Records from a dataset
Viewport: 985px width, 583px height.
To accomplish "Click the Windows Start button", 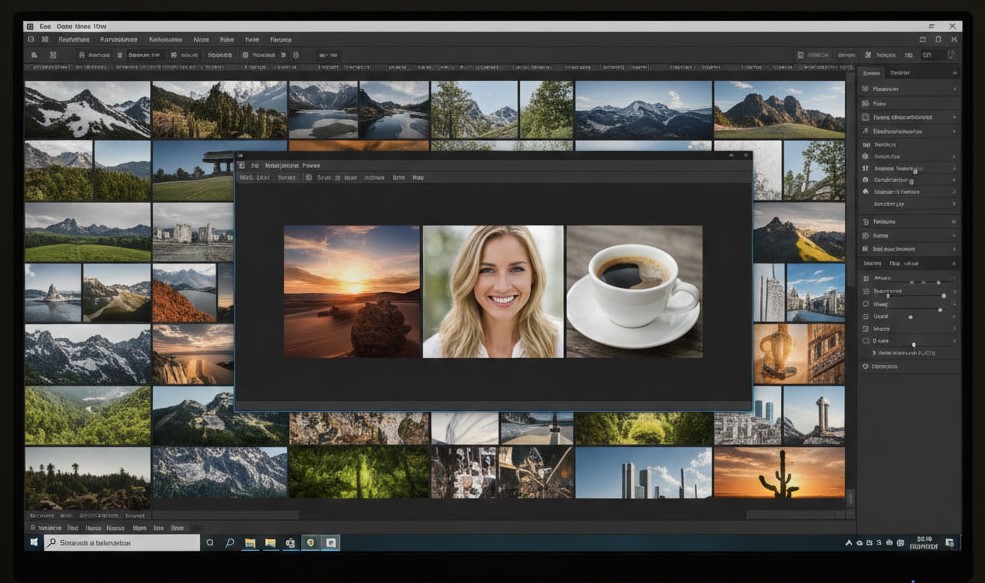I will [33, 542].

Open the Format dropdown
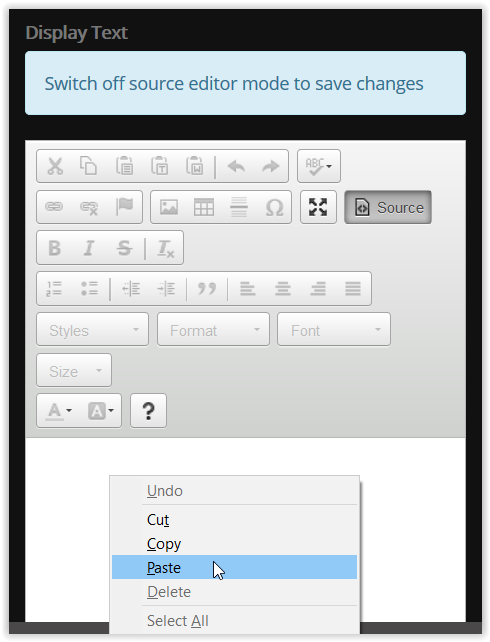(213, 330)
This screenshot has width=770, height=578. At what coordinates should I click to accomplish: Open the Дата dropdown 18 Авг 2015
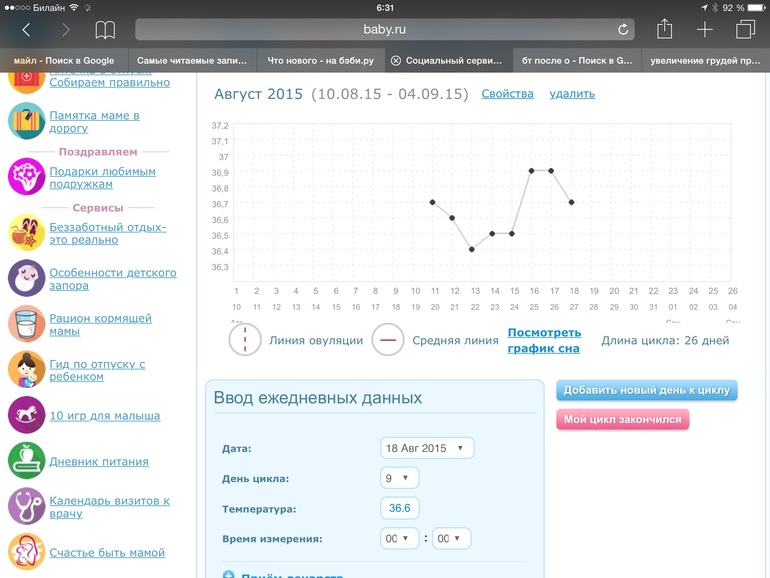coord(427,448)
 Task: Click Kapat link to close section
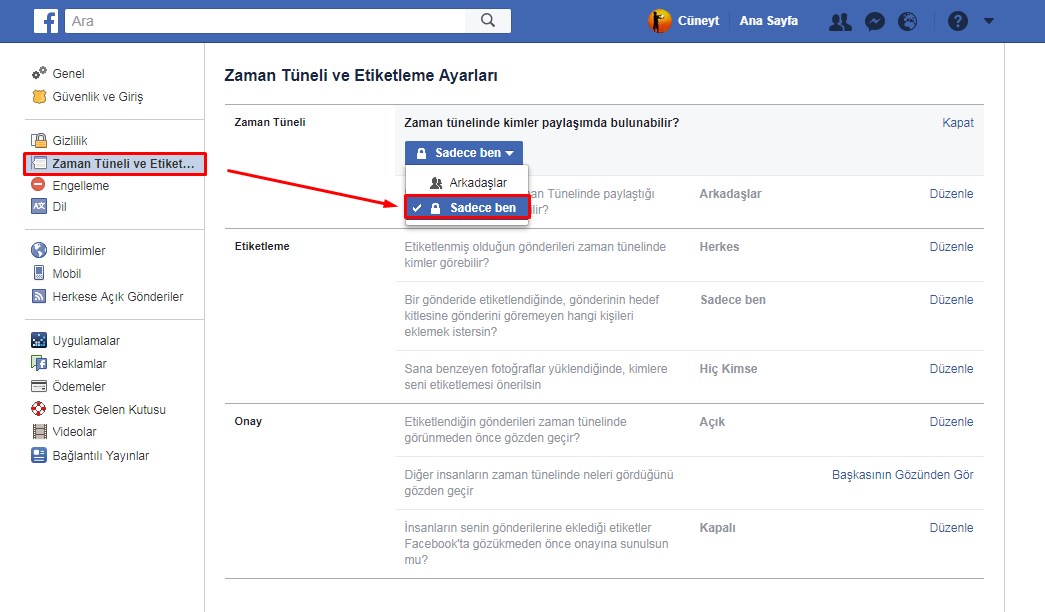(957, 123)
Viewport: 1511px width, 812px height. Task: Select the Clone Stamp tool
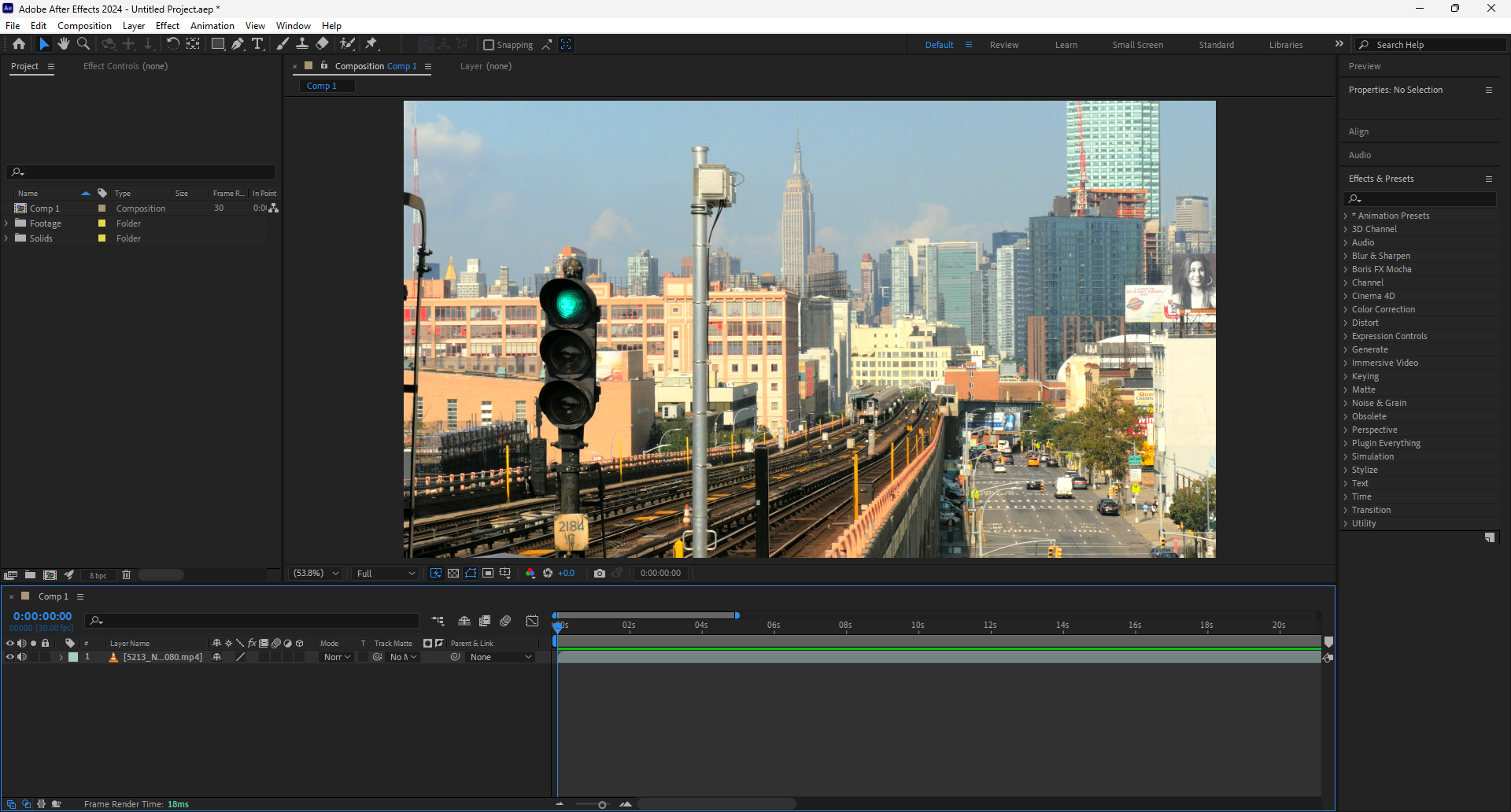pos(301,44)
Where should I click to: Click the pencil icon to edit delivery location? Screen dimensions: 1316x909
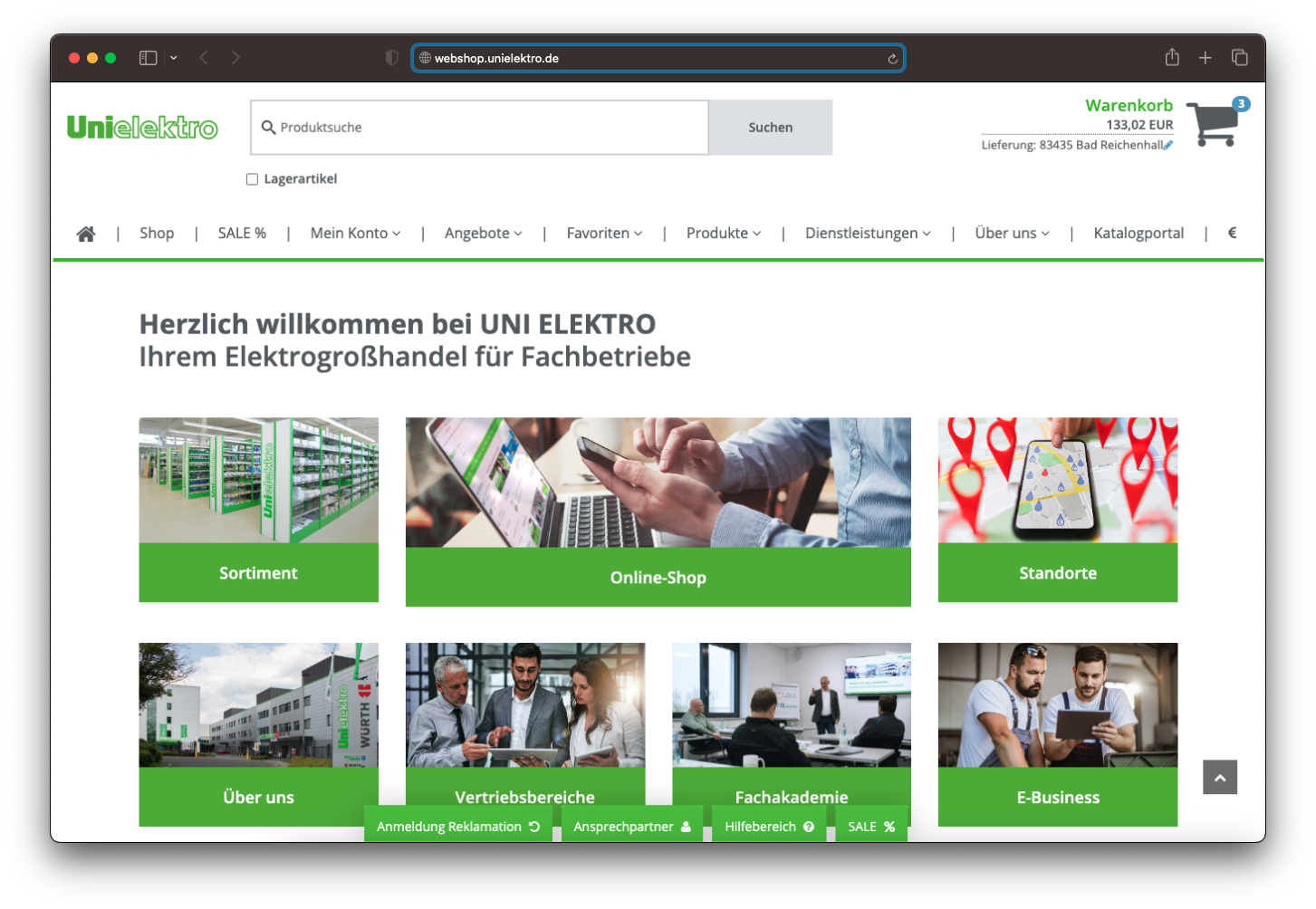point(1168,144)
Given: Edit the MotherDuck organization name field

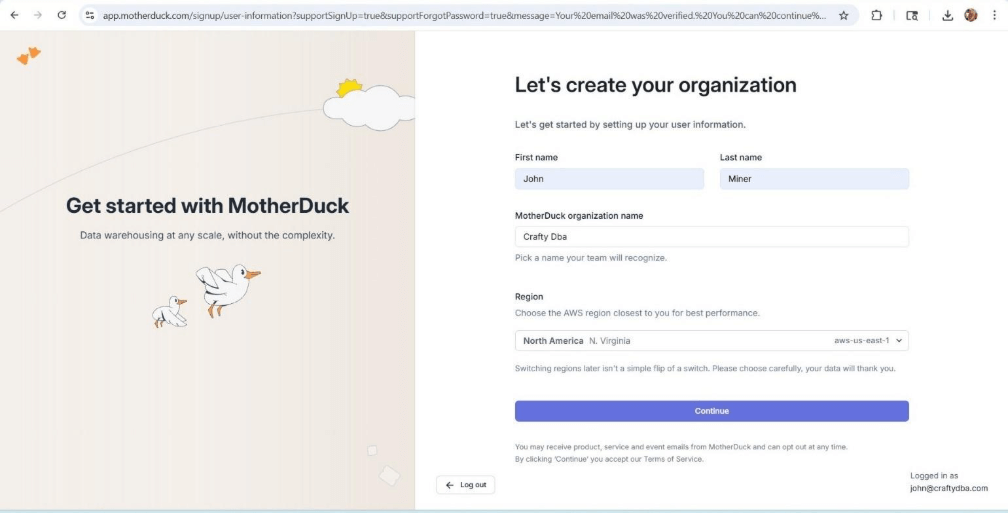Looking at the screenshot, I should 711,237.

What the task asks → Beginning at the line that contains "Open the Format dropdown", retype each line of the data above through the very last one. Do not retype the pictures.

Answer to this task →
Open the Format dropdown
(213, 330)
This screenshot has width=770, height=578. At what coordinates should I click to accomplish: Open the Дата dropdown 18 Авг 2015
coord(427,448)
 Task: Click Kapat link to close section
(957, 123)
Viewport: 1511px width, 812px height. Task: Select the Clone Stamp tool
pos(301,44)
Where should I click to: Click the pencil icon to edit delivery location? Screen dimensions: 1316x909
point(1168,144)
Given: Edit the MotherDuck organization name field

Looking at the screenshot, I should 711,237.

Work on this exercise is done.